Mekanisme tersebut tentunya tidak lazim karena tidak ada diatur secara tertulis dalam peraturan perundang-undangan namun dalam praktiknya dapat dilakukan terbukti dengan adanya pengesampingan atas putusan Mahkamah Konstitusi.
Selain itu dengan adanya pengesampingan putusan Mahkamah Konstitusi menunjukkan makna mengikat yang menyertai sifat final putusan Mahkamah Konstitusi tidak berlaku kepada pembentuk undang-undang padahal norma mengikat yang menyertai sifat final tersebut dibuat sendiri oleh pembentuk undang-undang.

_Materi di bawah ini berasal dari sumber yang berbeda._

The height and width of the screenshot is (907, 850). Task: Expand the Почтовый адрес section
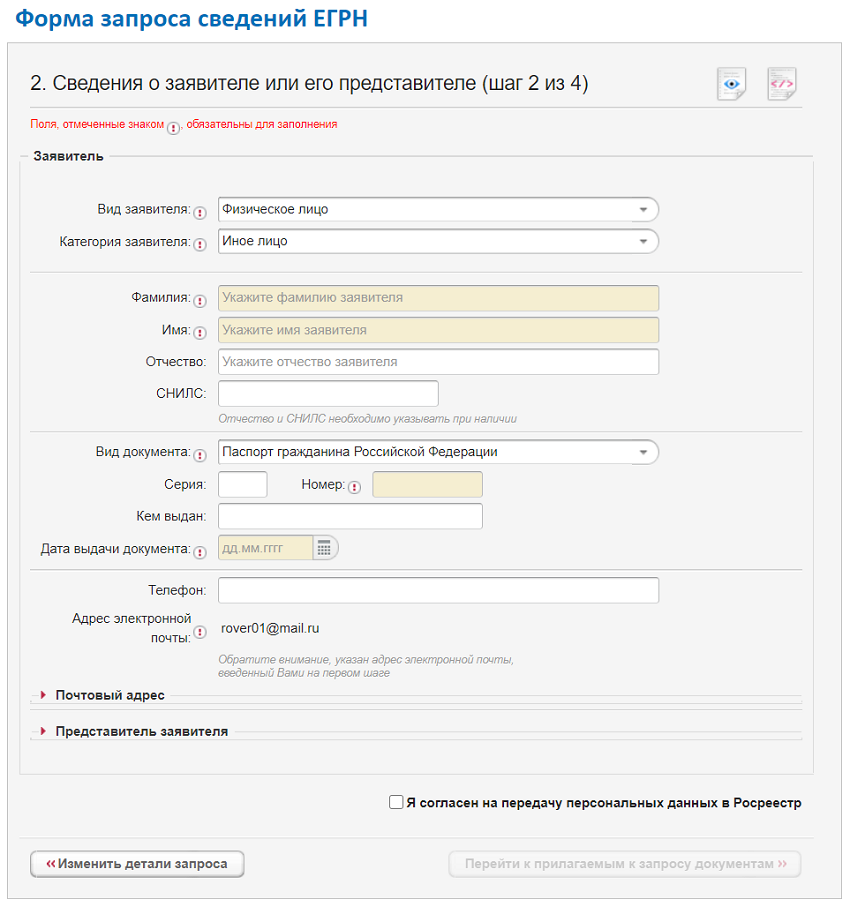click(x=110, y=695)
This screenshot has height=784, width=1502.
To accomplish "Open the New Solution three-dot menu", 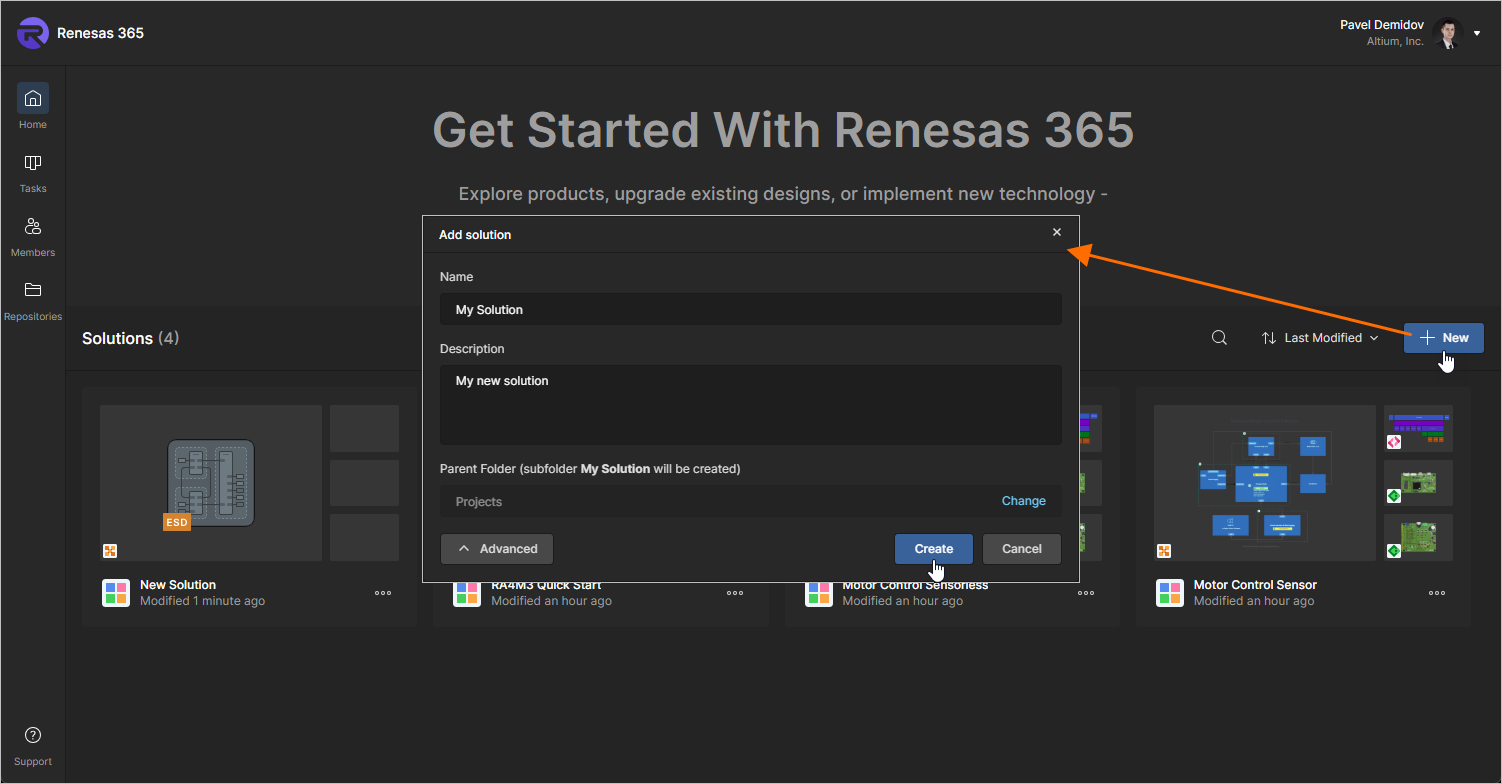I will 383,593.
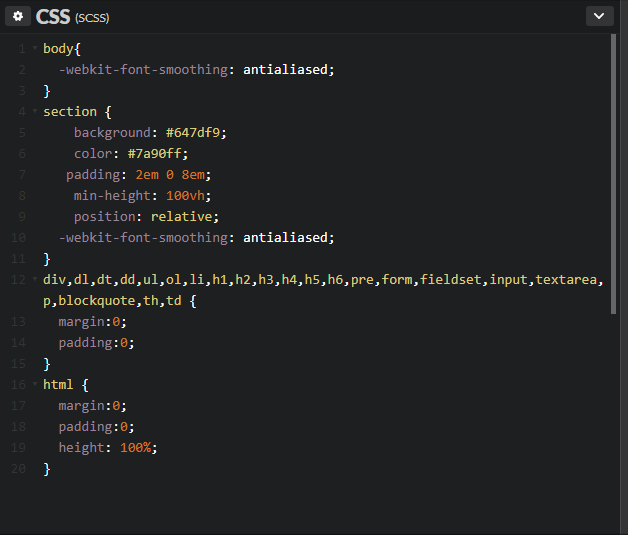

Hal demikian dapat memberikan kesan dan contoh tidak baik kepada masyarakat karena masyarakat sebagai pemegang kedaulatan yang sebenarnya senantiasa harus terikat dan tunduk dengan setiap norma yang dibuat oleh pembentuk undang-undang, sedangkan hal demikian sulit berlaku kepada pembentuk undang-undang.
Apabila kemudian pengesampingan putusan merupakan bentuk checks and balances antar lembaga pemegang kekuasaan maka sepatutnya pengesampingan tersebut dilengkapi dengan alasan yang komprehensif dan dapat dipertanggungjawabkan mengenai urgensi dilakukannya pegesampingan putusan.
Urgensi yang dimaksud setidaknya memberikan gambaran apabila putusan tidak dikesampingkan akan berdampak signifikan bagi kehidupan masyarakat.
Dengan alasan yang komprehensif dan dapat dipertanggungjawabkan mengenai urgensi dilakukannya pegesampingan putusan dapat meminimalisir kesan dan contoh tidak baik kepada masyarakat atas ketidakpatuhan pembentuk undang-undang terhadap putusan dari badan peradilan.
Jimly Asshidiqie menyatakan bahwa undang-undang yang telah ditetapkan dan diundangkan, tentulah telah melalui proses yang sangat panjang sampai akhirnya disahkan menjadi milik publik yang bersifat terbuka, mengikat untuk umum.
Jika satu undang-undang yang telah dipersiapkan, dibahas dan diperdebatkan sedemikian rupa akhirnya ditetapkan dan diundangkan sebagaimana mestinya. Dengan proses pembentukan undang-undang yang panjang sepatutnya pembentuk undang-undang mempertimbangkan dilakukannya pengesampingan putusan Mahkamah Konstitusi. Â
Pertimbangan dilakukannya pengesampingan, sepatutnya juga menjadi bagian yang tidak terpisahkan dari undang-undang yang disahkan tersebut. Namun pada praktiknya adakah alasan secara komprehensif yang dibuat oleh pembentuk undang-undang dalam melakukan pengesampingan sifat final dan mengikat putusan Mahkamah Konstitusi.
Setidaknya alasan yang dapat mematahkan pertimbangan dalam putusan Mahkamah Konstitusi, sehingga pengesampingan tersebut dapat diterima dan bukan sebagai bentuk kesewenangan-wenangan dari pembentuk undang-undang saja.